Case closed, and my sites' logs look much cleaner now.
supports Crawl-Delay
Only per-domain-name, not per-IP-address. So if you're hosting lots of domain names then it'll still crawl at a maximum rate of 50 hits/second (across all the different sites), even if you do set Crawl-Delay. That's my understanding.
pass judgement without understanding the nature of the beast
Well, I have exchanged emails with one of the bot's authors (totally unhelpful), and the network admins at Texas A & M (helpful).

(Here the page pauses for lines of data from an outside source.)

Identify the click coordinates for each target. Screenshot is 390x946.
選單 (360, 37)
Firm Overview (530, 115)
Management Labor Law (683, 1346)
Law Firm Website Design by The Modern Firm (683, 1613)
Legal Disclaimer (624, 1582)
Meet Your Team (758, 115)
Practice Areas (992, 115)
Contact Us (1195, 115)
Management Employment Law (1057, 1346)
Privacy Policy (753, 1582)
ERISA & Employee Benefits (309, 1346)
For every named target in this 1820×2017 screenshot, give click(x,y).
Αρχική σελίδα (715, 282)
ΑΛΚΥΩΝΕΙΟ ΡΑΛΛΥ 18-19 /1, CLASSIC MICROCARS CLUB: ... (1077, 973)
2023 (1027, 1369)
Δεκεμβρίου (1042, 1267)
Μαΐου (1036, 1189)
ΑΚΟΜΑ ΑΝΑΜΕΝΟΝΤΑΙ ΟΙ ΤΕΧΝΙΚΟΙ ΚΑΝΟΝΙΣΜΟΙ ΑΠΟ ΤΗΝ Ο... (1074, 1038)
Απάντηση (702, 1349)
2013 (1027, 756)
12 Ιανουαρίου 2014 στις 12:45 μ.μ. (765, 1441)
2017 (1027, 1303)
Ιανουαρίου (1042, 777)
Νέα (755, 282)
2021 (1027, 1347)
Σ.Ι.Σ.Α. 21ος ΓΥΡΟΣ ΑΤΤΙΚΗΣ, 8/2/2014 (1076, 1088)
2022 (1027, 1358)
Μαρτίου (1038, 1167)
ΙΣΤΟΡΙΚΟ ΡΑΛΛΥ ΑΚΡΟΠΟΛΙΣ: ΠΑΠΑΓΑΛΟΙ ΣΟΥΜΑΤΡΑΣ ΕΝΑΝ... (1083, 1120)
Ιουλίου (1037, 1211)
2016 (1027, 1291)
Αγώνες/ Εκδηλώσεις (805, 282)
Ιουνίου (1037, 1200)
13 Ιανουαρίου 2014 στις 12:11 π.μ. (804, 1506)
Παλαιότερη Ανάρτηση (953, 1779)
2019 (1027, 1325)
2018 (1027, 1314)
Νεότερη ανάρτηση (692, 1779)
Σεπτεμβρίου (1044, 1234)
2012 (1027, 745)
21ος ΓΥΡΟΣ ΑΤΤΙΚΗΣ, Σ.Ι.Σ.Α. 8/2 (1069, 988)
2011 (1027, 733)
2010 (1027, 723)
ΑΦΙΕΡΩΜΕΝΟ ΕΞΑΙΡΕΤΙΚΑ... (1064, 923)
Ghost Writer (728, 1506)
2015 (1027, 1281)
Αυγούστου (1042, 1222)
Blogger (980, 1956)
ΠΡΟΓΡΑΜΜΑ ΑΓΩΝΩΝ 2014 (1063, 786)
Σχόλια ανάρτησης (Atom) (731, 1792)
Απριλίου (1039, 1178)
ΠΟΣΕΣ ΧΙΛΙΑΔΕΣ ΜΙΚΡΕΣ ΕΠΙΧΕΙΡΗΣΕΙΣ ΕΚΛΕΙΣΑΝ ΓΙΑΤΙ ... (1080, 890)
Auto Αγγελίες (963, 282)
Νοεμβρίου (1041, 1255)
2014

So I'm not saying I've seen the bot's source or anything like that, but I have got a decent picture of what they're up to.
'attitude of entitlement'
That's certainly the author's attitude. I've felt tempted to send him an invoice for the extra resources he's told me we ought to buy in order to cater for him.
All the best, a.
So if you're hosting lots of domain names then it'll still crawl at a maximum rate of 50 hits/second
That may be true, but if you had 100 domains and this crawler each is set to crawl-delay 100 in each domain, then even asking for 50 hits/second it could only ask for 100 pages in 100 seconds tops which would throttle it somewhat.
I'd probably set it to crawl delay 3600 or higher just for giggles ;)
They really need to rethink 50 hits/second though as that can bring some dynamic sites, like an ecommerce server, to their knees. Assuming it takes 1 second to respond to the request with complex backend database processing and such, it would barely process 50 requests in a second. Now assuming lots of visitors and other search engines also making casual requests at the same time, it would start to lose the battle and requests would build up a backlog until the machine was 'hung' until it could process out all of those pending requests.
Basically, the box would appear frozen to visitors and search engines at that time until the queue clears.
I know this happens as that's what a certain Chinese crawler kept doing to my site making 100s of requests a second. That's why I now throttle sites from making rapid requests and just give them a timeout instead of letting them chew up the CPU crunching out dynamic pages.
I added --
<!--#exec cmd="sleep 3"-->
-- atop every daily-spidered .html page (about 140 or so).
C'mon. It's just three seconds.
Visitors clicking along (most of the pages are next-back linked, and thus all too easily scraped) don't notice the delay because the pages are study-oriented. Bots literally cannot run through them at too-high speeds. And if I spot a new offline-downloader or whatever doing its thing, I still have time to kick 'em before they're done.
I know a lot of you use throttling scripts based on a user's IP, etc., and I'd love to do the same. I looked into a score of similar programs and mod_bwshare [webmasterworld.com] would solve a boatload of my bandwidth problems, but alas, I can't get it to install. So for now, "sleep 3" works for me. FWIW.
This bot doesn't take your content, it's an internet topology project that only looks at link networks.
BTW, when contacting suspected owners of bots I've found it helps to write an emotionally neutral e-mail. Don't antagonize someone that you want help from. I'm not accusing anyone of anything. It's just a hopefully helpful piece of advice.